This is taken from a March 25, 2008 press release from the U.S. government’s Department of Health and Human Services.
This year the HI Trust Fund will spend more than its income, and from 2009 through 2017, about $342 billion will need to be transferred from the Federal treasury to cover beneficiaries’ hospital insurance costs.
Was this front-page news? Of course not. Did the media cover this up? In the sense of not reporting it, yes. In the sense of actively comprehending it and deliberately suppressing it, no.
The one-sentence admission indicated that the Federal deficit is going to climb. Medicare is politically untouchable. Old people have been promised coverage, and no politician is going to tell granny she must fork over her life’s savings to pay for her own health care expenses. Not yet, anyway. Not this year.
But what about the famous Medicare trust fund? Whenever we read about Medicare’s projected deficit, it always refers to Medicare’s trust fund. It never says this: "Medicare’s trust fund is 100% filled with unmarketable IOUs from the U.S. Treasury." Yet that is the situation. Medicare’s trust fund is just like Social Security’s.
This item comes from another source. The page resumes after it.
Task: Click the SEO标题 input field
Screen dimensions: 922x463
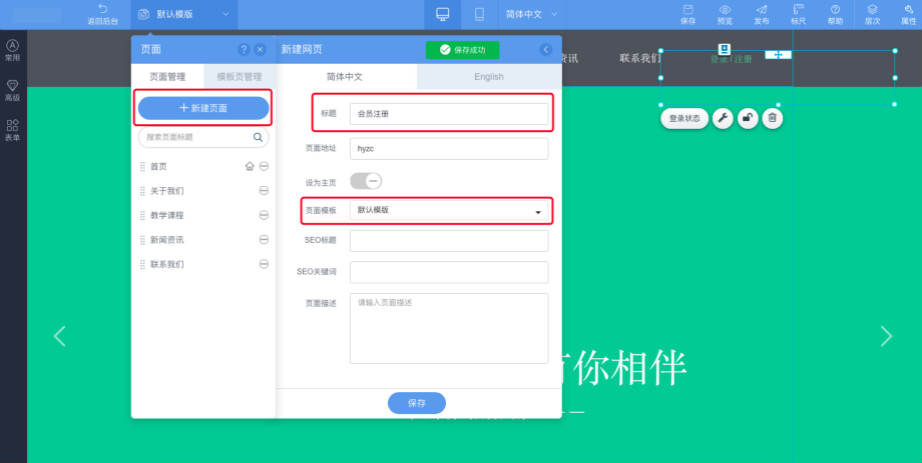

You may think, "North, you are exaggerating. It can’t be this bad." Well, if I’m exaggerating, it’s because I believe the Board of Trustees of Social Security and Medicare. I think you should, too.
In a little-noticed official report, A SUMMARY OF THE 2009 ANNUAL REPORTS Social Security and Medicare Boards of Trustees, the public is presented with the truth. The truth is not expressed in stark language. The truth is too shocking. Bureaucrats cover up shocking truths with bureaucratese. But they are required by law to tell the truth, statistically speaking.
Let me take you through the highlights.
As was true in 2008, Medicare’s Hospital Insurance (HI) Trust Fund is expected to pay out more in hospital benefits and other expenditures this year than it receives in taxes and other dedicated revenues. The difference will be made up by redeeming trust fund assets.
Truth: Expenditures will exceed revenues in 2009. They did in 2008, too. The phrase, "reducing trust fund assets" means "raiding the cookie jar."
Then comes the initial cover-up: no mention of the nature of the assets in the trust fund. What is said about reducing trust fund assets is true. What is not said is far more significant.
Growing annual deficits are projected to exhaust HI reserves in 2017, after which the percentage of scheduled benefits payable from tax income would decline from 81 percent in 2017 to about 50 percent in 2035 and 30 percent in 2080.
That seems to indicate that we have time before the cookie jar is empty: until 2017. We don’t. Here’s why.
In addition, the Medicare Supplementary Medical Insurance (SMI) Trust Fund that pays for physician services and the prescription drug benefit will continue to require general revenue financing and charges on beneficiaries that grow substantially faster than the economy and beneficiary incomes over time.